- WHAT YOU NEED TO DO:
Set down the line containing "This screenshot has" and each line after it through the last line of the records, exactly, leaving pictures out.

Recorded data
BEGIN
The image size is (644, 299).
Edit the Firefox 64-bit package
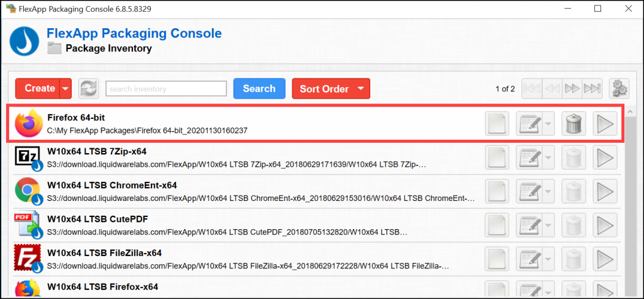pos(528,124)
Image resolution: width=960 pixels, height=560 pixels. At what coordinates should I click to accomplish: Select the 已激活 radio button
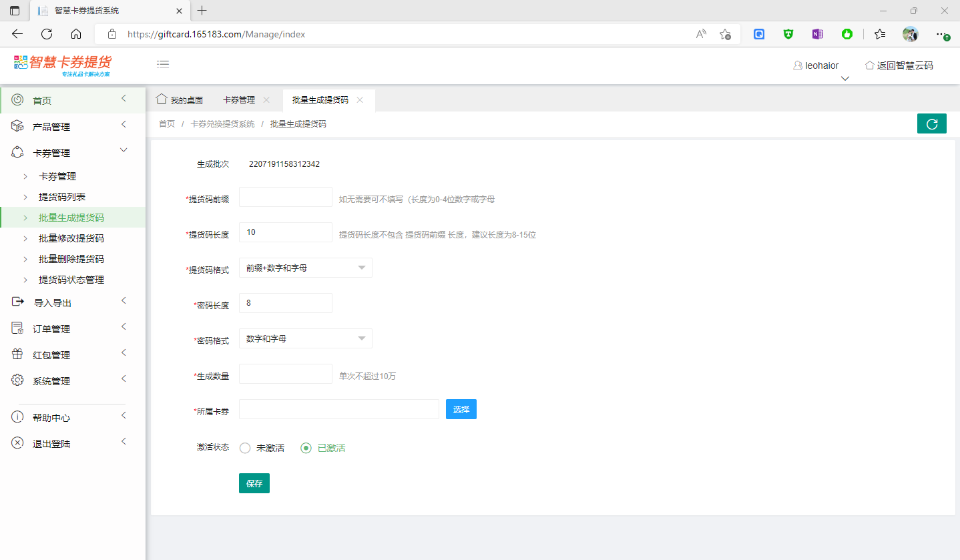click(306, 448)
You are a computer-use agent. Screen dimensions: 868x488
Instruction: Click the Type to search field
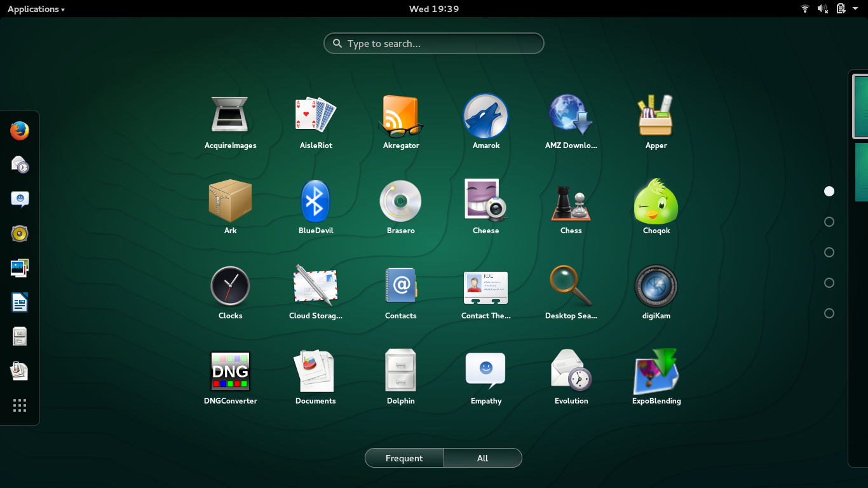(434, 44)
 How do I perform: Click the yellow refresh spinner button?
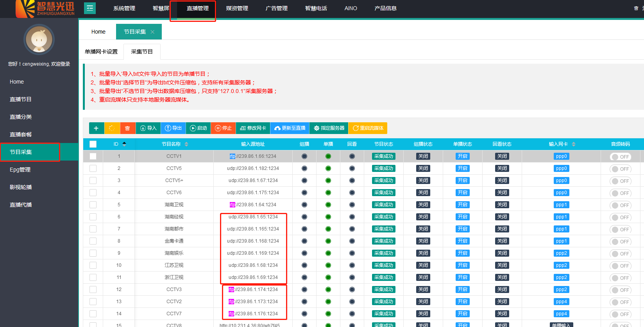pos(112,128)
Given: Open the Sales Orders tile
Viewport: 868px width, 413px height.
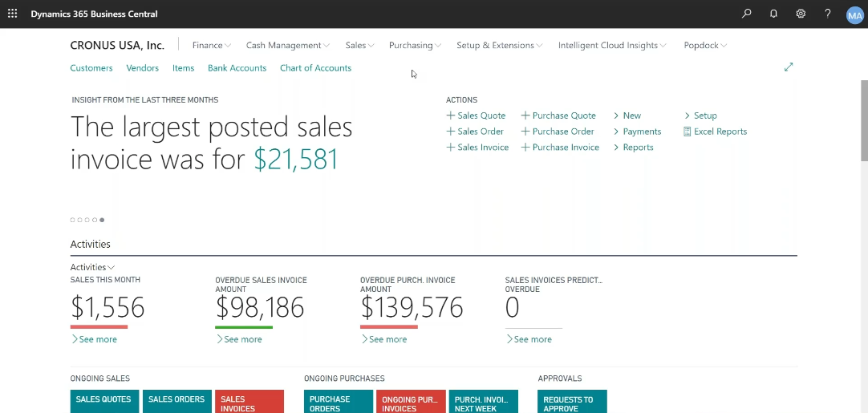Looking at the screenshot, I should click(176, 401).
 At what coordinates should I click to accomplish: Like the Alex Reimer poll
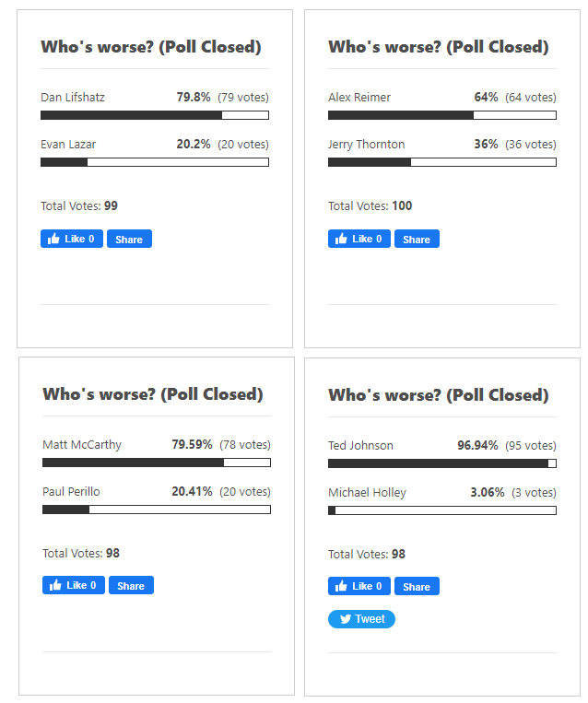tap(359, 240)
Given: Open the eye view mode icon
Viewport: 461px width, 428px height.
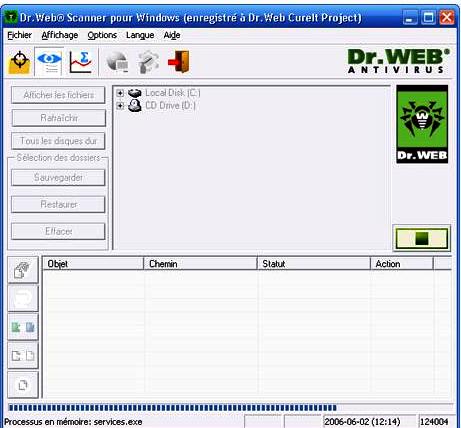Looking at the screenshot, I should click(49, 62).
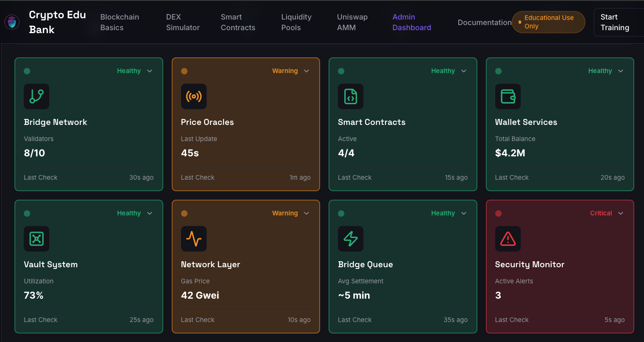The image size is (644, 342).
Task: Click the Bridge Queue lightning icon
Action: point(351,239)
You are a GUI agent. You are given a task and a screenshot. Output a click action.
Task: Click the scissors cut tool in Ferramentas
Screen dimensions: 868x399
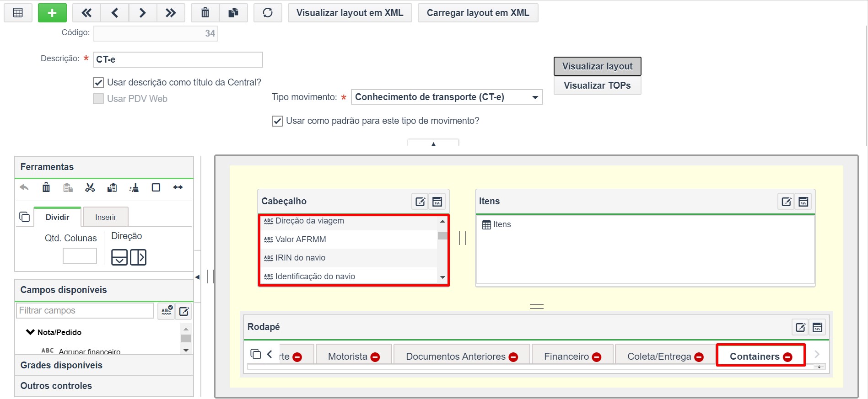pos(90,187)
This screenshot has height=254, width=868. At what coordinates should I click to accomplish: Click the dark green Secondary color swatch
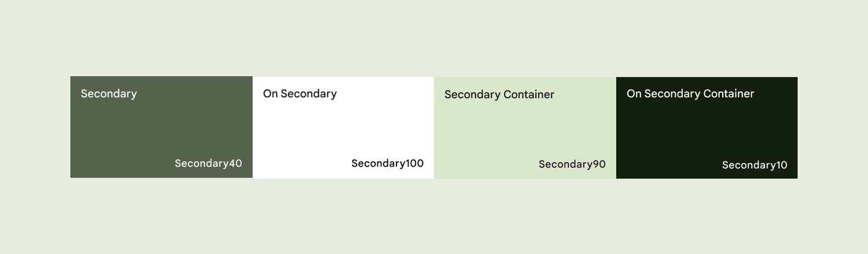tap(161, 127)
END
- ANSWER FOR THE TASK:
This screenshot has height=254, width=868. At what coordinates should I click to accomplish: Click the dark green Secondary color swatch
tap(161, 127)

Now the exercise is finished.